===== SUPPLIED INFORMATION

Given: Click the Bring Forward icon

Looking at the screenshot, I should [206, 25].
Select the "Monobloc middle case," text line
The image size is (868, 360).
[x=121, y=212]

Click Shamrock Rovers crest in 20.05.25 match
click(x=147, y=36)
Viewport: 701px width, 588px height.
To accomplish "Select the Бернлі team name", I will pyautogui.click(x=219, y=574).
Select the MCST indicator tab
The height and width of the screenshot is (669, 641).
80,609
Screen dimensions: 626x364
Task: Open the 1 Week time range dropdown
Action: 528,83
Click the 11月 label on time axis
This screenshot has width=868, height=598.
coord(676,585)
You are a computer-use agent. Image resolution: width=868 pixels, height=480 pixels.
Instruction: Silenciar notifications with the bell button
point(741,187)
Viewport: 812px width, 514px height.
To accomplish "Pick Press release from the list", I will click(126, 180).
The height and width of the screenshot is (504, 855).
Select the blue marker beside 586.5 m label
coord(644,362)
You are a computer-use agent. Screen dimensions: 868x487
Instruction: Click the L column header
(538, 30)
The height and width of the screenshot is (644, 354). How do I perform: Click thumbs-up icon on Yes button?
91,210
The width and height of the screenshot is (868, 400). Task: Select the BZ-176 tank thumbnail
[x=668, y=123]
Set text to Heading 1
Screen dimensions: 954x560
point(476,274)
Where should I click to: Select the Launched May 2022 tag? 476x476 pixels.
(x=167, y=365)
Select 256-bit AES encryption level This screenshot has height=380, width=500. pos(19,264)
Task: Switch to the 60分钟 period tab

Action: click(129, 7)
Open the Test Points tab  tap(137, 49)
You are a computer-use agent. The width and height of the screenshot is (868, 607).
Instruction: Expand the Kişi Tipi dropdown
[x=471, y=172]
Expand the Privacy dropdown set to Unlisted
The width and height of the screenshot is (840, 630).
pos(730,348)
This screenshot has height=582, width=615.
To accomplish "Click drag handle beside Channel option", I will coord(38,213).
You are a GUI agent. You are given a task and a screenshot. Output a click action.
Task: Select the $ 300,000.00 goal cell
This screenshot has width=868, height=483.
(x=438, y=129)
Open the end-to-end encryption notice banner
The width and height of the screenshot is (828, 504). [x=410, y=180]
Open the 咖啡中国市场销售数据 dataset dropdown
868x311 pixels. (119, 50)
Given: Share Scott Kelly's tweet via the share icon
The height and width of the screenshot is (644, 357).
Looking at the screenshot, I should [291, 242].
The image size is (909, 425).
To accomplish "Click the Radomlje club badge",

==========

- **EXERCISE GOAL**:
Provide the number of lines above in which the word "computer" appears, with no further words.

- **WRITTEN ANSWER**:
3